Noel Hill

Personal information
- Full name: Noel Edward Hill
- Born: 18 March 1927 Bulli, New South Wales, Australia
- Died: 24 September 1965 (aged 38) South Melbourne, Victoria, Australia

Playing information
- Position: Halfback
Club
| Years | Team | Pld | T | G | FG | P |
| 1948–50 | St. George | 58 | 7 | 0 | 0 | 21 |
Representative
| Years | Team | Pld | T | G | FG | P |
| 1952–53 | NSW Country | 2 | 0 | 0 | 0 | 0 |
- Source:

= Noel Hill (rugby league) =

Australian rugby league footballer

Noel Edward Hill (1927–1965) was an Australian rugby league footballer who played in the 1940s and 1950s in the New South Wales premiership competition.

==Career==
A south coast junior, Hill was a halfback for St. George for three seasons between 1948 and 1950. He won a premiership with St George, playing halfback in the 1949 Grand Final victory over South Sydney.

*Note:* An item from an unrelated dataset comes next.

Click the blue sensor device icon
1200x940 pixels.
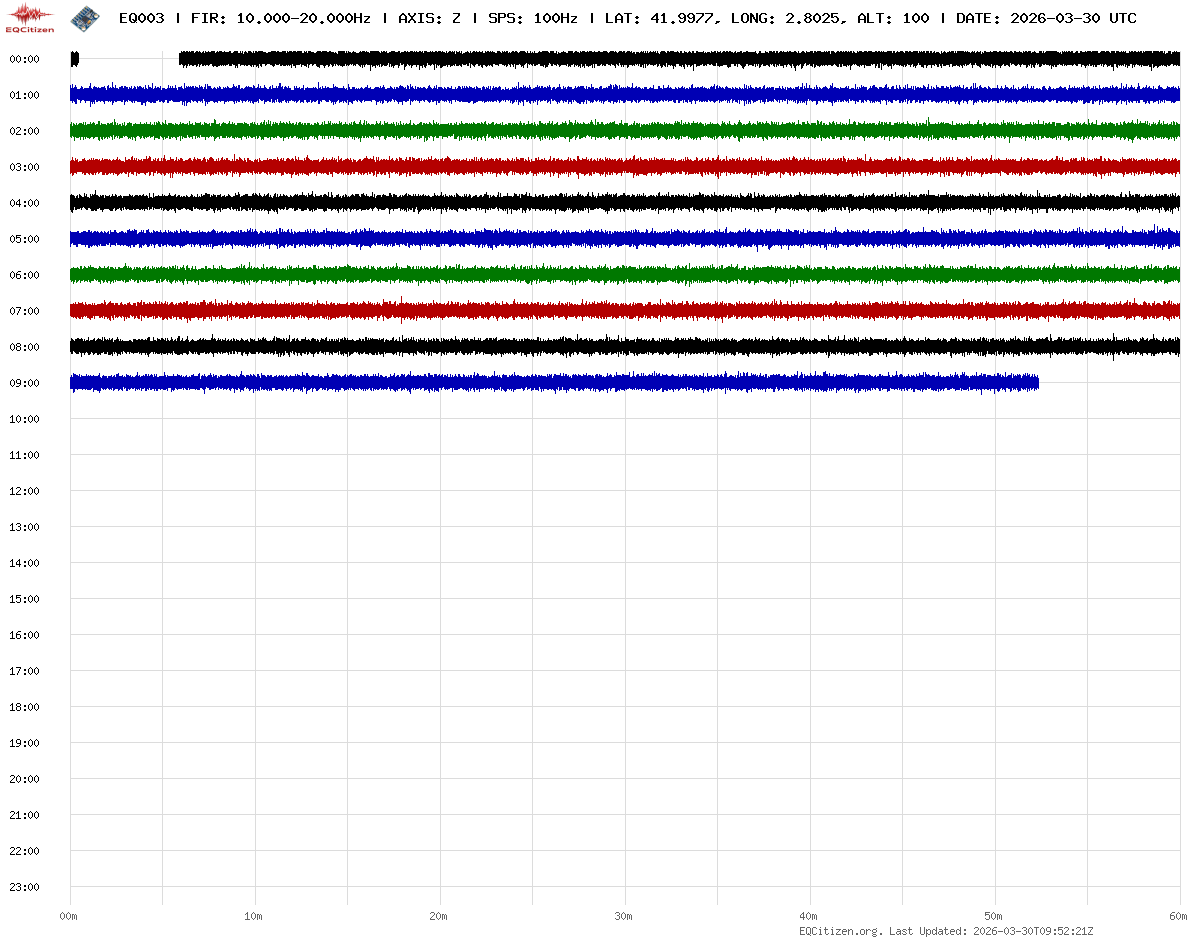coord(85,17)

In 1951, Hill returned to Thirroul, and was selected for NSW Country in 1952 and 1953, captaining that representative side in 1952.

==Death==
Hill died of a cerebral hemorrhage in South Melbourne on 24 September 1965. A son and a daughter survived him. He was buried at Melbourne General Cemetery, Carlton on 28 September 1965.